Start of PROVIDED MATERIAL

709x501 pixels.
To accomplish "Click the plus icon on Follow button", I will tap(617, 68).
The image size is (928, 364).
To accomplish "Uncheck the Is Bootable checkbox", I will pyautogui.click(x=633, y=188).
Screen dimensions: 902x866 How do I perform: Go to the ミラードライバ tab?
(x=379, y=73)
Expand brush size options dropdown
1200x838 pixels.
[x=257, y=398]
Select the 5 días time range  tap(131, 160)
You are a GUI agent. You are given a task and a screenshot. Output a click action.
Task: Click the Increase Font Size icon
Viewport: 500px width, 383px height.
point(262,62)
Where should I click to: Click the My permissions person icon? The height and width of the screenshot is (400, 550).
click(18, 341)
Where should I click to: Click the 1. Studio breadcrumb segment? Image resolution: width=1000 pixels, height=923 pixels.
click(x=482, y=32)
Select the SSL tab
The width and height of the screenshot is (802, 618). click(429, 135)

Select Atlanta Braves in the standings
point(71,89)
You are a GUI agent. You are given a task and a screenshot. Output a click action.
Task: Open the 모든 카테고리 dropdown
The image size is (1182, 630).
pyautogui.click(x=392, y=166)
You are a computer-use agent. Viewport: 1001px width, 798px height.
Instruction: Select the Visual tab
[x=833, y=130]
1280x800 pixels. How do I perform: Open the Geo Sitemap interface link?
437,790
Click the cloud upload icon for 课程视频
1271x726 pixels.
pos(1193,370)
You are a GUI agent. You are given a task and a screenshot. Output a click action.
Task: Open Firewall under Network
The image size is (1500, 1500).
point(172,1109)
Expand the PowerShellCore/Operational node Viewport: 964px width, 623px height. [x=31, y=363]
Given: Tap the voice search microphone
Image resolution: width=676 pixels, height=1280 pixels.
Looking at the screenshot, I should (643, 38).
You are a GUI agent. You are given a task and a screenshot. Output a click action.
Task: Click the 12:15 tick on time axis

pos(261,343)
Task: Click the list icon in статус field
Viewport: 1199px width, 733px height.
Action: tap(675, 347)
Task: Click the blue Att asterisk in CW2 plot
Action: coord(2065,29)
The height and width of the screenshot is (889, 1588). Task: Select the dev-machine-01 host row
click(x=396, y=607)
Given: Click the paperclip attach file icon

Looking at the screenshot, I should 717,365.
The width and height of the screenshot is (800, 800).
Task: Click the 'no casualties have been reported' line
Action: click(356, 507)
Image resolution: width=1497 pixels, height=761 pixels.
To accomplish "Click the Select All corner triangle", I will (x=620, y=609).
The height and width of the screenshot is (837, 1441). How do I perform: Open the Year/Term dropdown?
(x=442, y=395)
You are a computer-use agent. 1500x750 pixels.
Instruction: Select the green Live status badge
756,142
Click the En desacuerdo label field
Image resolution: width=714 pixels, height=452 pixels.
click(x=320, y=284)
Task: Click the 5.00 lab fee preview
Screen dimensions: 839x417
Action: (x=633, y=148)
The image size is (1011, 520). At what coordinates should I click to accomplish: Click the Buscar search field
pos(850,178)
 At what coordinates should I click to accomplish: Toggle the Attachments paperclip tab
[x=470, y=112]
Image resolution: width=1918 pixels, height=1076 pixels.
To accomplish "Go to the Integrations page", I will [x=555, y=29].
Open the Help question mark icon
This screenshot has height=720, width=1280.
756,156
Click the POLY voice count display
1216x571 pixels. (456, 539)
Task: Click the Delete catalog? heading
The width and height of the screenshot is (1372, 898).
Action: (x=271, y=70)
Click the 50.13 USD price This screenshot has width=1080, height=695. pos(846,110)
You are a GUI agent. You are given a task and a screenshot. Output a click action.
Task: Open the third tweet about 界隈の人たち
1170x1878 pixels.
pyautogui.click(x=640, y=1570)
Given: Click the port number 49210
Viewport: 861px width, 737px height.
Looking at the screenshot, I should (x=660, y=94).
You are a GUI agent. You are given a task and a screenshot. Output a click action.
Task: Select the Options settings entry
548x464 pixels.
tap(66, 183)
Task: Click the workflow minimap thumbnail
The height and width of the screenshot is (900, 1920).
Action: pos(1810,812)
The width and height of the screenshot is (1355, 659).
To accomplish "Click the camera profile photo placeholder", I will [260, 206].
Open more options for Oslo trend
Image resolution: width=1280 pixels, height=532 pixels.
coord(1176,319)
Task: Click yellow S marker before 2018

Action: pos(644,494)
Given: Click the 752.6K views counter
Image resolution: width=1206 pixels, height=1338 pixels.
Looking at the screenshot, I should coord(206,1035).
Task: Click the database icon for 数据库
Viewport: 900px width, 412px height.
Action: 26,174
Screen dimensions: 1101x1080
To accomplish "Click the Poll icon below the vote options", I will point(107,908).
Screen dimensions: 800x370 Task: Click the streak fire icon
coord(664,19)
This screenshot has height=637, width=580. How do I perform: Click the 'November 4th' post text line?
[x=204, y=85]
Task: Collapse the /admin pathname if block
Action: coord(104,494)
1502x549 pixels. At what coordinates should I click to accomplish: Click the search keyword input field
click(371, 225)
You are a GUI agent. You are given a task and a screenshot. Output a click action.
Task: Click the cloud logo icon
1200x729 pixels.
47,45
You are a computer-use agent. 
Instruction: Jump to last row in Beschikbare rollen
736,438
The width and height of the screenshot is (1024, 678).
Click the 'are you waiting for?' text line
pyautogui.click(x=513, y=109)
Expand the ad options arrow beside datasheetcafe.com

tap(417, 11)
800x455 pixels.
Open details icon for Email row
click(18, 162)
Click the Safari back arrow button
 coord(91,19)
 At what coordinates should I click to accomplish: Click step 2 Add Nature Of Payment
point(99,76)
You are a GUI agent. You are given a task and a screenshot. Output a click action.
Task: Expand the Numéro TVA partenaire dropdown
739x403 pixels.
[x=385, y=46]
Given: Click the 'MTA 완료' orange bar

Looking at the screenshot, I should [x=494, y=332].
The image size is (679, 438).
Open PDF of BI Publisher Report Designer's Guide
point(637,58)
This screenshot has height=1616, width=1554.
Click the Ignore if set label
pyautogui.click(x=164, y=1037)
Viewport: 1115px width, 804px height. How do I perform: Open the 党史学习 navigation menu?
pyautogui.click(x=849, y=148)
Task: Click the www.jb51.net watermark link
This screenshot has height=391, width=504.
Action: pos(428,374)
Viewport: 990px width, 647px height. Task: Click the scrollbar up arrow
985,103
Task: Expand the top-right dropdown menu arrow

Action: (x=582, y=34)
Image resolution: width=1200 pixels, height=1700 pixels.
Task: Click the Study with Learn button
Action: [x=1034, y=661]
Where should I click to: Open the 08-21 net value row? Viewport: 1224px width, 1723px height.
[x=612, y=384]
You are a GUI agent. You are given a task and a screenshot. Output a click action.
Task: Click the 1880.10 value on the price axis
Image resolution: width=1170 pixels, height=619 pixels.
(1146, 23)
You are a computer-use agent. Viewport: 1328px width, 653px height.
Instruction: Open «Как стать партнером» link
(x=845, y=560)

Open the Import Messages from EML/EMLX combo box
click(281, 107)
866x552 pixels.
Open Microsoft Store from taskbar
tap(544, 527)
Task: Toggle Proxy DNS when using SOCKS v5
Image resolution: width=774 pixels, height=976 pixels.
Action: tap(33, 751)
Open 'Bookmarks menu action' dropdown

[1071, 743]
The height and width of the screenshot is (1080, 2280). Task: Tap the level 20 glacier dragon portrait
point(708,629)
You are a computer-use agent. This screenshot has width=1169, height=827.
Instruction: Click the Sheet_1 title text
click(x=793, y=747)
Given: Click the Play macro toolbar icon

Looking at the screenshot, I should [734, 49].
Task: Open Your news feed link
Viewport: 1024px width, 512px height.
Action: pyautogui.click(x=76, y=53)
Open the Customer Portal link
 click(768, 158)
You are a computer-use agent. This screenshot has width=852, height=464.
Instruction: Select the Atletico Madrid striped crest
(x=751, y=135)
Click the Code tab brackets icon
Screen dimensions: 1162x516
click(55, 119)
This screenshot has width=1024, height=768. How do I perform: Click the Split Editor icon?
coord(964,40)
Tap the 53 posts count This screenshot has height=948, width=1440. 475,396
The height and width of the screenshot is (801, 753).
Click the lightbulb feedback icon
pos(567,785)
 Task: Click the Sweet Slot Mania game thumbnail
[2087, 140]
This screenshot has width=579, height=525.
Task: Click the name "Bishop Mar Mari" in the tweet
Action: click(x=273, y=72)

End of PROVIDED MATERIAL

» TO DO:
For the records above, state how many lines contain the string "computer", with no added text.

» TASK OUTPUT:
6